* [About this exercise]
Present exactly, and only, the lines running from the line that contains "耕住合一——農業發展不可或缺的部份 (916, 377)" through the end of the entries below.

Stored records
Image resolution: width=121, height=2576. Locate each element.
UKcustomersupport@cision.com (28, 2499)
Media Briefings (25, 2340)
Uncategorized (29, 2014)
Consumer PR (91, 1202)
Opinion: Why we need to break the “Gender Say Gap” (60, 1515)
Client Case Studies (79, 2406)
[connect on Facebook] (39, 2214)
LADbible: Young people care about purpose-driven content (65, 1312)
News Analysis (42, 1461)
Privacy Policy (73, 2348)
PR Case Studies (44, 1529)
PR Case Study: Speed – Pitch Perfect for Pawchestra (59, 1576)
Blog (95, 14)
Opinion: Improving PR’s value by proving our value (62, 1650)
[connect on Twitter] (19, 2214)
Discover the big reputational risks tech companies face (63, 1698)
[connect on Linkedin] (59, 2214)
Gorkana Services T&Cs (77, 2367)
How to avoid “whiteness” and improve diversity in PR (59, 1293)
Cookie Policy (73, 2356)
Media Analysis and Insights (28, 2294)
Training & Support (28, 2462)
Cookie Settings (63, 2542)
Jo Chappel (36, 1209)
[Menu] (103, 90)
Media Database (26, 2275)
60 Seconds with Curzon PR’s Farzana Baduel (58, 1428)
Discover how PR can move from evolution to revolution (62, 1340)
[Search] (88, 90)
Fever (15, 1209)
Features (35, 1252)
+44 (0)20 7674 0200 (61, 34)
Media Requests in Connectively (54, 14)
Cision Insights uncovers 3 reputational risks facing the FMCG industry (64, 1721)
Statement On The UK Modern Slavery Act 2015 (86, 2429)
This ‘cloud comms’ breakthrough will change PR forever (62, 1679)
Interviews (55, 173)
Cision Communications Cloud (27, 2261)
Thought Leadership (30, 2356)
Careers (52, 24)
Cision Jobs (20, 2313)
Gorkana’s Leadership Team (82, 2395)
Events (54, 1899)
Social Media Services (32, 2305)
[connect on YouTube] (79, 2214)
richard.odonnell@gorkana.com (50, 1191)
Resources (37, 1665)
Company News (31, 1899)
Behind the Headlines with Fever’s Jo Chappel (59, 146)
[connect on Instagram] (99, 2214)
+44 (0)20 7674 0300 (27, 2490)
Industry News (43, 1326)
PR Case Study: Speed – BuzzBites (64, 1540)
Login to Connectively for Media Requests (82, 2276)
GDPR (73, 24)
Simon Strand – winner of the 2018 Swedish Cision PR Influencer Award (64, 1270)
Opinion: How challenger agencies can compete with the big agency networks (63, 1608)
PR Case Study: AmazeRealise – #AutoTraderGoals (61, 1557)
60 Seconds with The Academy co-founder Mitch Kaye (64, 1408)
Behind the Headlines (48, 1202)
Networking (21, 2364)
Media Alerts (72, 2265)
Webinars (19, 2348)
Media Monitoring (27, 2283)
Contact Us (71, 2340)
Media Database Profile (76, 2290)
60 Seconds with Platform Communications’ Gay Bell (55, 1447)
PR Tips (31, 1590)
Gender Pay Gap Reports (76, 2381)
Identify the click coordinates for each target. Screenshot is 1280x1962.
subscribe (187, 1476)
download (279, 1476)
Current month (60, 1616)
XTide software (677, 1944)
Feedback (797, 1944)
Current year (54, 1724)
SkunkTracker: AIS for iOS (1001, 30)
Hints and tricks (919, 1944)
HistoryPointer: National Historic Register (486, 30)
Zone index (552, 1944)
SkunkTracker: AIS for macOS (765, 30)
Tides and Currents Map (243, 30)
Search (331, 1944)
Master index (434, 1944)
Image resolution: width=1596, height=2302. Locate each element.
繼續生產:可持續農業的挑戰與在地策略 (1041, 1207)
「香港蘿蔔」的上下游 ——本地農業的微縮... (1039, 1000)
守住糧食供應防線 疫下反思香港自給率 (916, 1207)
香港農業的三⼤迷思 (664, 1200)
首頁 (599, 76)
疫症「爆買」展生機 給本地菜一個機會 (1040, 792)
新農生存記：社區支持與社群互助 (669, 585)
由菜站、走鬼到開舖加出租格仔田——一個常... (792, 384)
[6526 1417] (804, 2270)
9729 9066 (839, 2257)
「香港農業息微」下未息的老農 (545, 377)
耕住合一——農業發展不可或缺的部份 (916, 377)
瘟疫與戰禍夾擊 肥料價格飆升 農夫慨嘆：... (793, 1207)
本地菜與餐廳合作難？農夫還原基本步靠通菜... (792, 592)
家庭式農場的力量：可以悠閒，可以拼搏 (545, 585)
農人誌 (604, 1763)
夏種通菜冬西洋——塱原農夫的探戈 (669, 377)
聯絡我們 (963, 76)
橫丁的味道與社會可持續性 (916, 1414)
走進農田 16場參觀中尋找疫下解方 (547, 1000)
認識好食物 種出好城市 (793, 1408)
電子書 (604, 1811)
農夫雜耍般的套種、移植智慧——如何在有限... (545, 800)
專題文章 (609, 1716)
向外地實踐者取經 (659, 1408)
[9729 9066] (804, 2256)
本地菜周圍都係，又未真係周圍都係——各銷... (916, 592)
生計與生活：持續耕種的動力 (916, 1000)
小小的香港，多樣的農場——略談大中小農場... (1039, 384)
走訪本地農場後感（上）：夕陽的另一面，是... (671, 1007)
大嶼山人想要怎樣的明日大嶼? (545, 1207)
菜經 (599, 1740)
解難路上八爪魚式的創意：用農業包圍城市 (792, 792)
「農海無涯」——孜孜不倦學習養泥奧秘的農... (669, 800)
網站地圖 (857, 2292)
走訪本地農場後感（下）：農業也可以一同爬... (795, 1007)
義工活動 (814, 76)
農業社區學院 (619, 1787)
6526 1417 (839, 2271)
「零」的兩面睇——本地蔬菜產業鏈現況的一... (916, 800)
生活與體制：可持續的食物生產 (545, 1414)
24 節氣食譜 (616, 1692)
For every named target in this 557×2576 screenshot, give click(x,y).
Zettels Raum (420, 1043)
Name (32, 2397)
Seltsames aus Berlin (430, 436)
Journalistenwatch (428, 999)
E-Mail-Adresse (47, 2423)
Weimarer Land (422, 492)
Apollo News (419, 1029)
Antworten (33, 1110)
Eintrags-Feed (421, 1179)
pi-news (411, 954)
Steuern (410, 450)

* [Reply to the exercise]
耕住合一——農業發展不可或缺的部份 (916, 377)
瘟疫與戰禍夾擊 肥料價格飆升 農夫慨嘆：... (793, 1207)
本地菜與餐廳合作難？農夫還原基本步靠通菜... (792, 592)
家庭式農場的力量：可以悠閒，可以拼搏 (545, 585)
農人誌 (604, 1763)
夏種通菜冬西洋——塱原農夫的探戈 (669, 377)
聯絡我們 (963, 76)
橫丁的味道與社會可持續性 (916, 1414)
走進農田 16場參觀中尋找疫下解方 (547, 1000)
認識好食物 種出好城市 (793, 1408)
電子書 (604, 1811)
農夫雜耍般的套種、移植智慧——如何在有限... (545, 800)
專題文章 (609, 1716)
向外地實踐者取經 (659, 1408)
[9729 9066] (804, 2256)
本地菜周圍都係，又未真係周圍都係——各銷... (916, 592)
生計與生活：持續耕種的動力 (916, 1000)
小小的香港，多樣的農場——略談大中小農場... (1039, 384)
走訪本地農場後感（上）：夕陽的另一面，是... (671, 1007)
大嶼山人想要怎樣的明日大嶼? (545, 1207)
菜經 (599, 1740)
解難路上八爪魚式的創意：用農業包圍城市 (792, 792)
「農海無涯」——孜孜不倦學習養泥奧秘的農... (669, 800)
網站地圖 (857, 2292)
走訪本地農場後感（下）：農業也可以一同爬... (795, 1007)
義工活動 (814, 76)
農業社區學院 (619, 1787)
6526 1417 (839, 2271)
「零」的兩面睇——本地蔬菜產業鏈現況的一... (916, 800)
生活與體制：可持續的食物生產 (545, 1414)
24 節氣食譜 (616, 1692)
For every named target in this 557×2576 screenshot, give click(x,y).
Zettels Raum (420, 1043)
Name (32, 2397)
Seltsames aus Berlin (430, 436)
Journalistenwatch (428, 999)
E-Mail-Adresse (47, 2423)
Weimarer Land (422, 492)
Apollo News (419, 1029)
Antworten (33, 1110)
Eintrags-Feed (421, 1179)
pi-news (411, 954)
Steuern (410, 450)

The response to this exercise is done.